5.3.1 Immediate Assignment and Unevaluated Expressions

As useful as immediate assignment is for revealing the inner workings of a pattern match, a more powerful use is possible. It can be used with the unevaluated expression operator to develop a new class of patterns. An interesting substring at the beginning of the subject is immediately assigned to a variable, and the variable is then subsequently used in the very same pattern.

Suppose a number at the beginning of the subject specifies the length of a variable width field that follows. We would like to capture the number into variable N, then use it with the LEN function to transfer the data into variable FIELD. When used with LEN, N must be preceded by the unevaluated expression operator, so that its new value is retrieved. For instance:

    ?       FPAT = SPAN('0123456789') $ N LEN(*N) . FIELD
    ?       '12ABCDEFGHIJKLMNOPQ' FPAT
    Success
    ?       OUTPUT = FIELD
    ABCDEFGHIJKL

SPAN matched the field length, 12, and immediately assigned it to N. LEN(*N) then matched the next 12 characters. Another subject, with a different field length, would update N appropriately.
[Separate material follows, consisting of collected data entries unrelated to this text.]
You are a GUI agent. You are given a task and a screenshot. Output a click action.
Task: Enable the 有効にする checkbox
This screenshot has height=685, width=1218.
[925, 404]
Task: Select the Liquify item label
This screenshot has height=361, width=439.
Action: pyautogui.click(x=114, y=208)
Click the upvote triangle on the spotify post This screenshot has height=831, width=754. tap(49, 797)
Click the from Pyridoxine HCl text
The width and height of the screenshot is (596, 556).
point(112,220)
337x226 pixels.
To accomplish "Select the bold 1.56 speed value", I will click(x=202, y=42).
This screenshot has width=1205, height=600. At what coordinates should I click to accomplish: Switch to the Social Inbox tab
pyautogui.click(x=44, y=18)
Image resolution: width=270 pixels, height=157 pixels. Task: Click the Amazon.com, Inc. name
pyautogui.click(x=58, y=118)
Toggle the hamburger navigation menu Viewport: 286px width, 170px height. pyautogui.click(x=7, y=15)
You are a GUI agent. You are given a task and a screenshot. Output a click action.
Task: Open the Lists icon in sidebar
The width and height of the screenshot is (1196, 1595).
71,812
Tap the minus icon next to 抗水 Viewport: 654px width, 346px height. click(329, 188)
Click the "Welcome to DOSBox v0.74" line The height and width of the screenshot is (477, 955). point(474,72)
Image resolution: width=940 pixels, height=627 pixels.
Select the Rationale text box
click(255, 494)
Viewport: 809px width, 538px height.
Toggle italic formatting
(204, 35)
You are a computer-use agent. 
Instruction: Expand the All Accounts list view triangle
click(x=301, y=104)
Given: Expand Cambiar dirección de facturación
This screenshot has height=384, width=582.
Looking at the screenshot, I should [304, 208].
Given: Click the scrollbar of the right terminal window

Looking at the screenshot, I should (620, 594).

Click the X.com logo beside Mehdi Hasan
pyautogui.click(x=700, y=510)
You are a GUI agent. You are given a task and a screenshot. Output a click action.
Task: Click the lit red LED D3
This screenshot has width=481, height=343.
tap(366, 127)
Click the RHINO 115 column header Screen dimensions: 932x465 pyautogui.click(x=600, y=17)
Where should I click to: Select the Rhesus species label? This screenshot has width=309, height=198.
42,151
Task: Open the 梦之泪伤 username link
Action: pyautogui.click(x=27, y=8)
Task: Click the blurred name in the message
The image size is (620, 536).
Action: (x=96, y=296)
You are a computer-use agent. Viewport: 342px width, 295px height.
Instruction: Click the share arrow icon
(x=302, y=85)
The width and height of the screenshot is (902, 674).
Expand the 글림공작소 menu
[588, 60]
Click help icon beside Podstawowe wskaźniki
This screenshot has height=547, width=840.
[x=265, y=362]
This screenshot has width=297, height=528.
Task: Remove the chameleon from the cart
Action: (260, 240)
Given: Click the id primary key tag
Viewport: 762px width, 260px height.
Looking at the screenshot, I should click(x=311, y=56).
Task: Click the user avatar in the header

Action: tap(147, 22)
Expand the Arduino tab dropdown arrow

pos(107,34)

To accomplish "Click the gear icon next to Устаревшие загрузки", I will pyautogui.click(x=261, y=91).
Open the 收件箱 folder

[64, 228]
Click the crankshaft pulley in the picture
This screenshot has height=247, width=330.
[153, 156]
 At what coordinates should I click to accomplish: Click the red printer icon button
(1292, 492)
Type conversion was working quietly behind the scenes here: N was assigned the string '12', yet it appeared as integer 12 to the LEN function.

Now here is an example which provides a glimpse of just how powerful SNOBOL4's pattern matching can be. Problem: Examine a subject for an arbitrary three-character substring which appears twice in a row, or bracketed in parentheses. Solution:

    ?       TWOPAT = LEN(3) $ X . OUTPUT *(X | "(" X ")")
    ?       'ABCDECDEFGH' TWOPAT
    CDE
    Success
    ?       'ABCDE(CDE)BA' TWOPAT
    CDE
    Success

As you experiment with these types of patterns, you may discover some which fail when they should succeed. The problem is that SNOBOL4 stops matching when it believes further match attempts would be futile. These "heuristics" are normally invisible, and speed program execution. At this time, we'll defer discussing heuristics, and simply mention that they can be disabled with the statement:

    &FULLSCAN = 1

Let's take a break from pattern matching, and examine some other SNOBOL4 data types.

5.4 ARRAYS

5.4.1 Array Concepts

Arrays in SNOBOL4 are similar to arrays in other programming languages. They allow a single variable name to specify more than one data element; integer subscripts distinguish the individual members of an array. Each array element may contain any data type, independent of the types in other array elements.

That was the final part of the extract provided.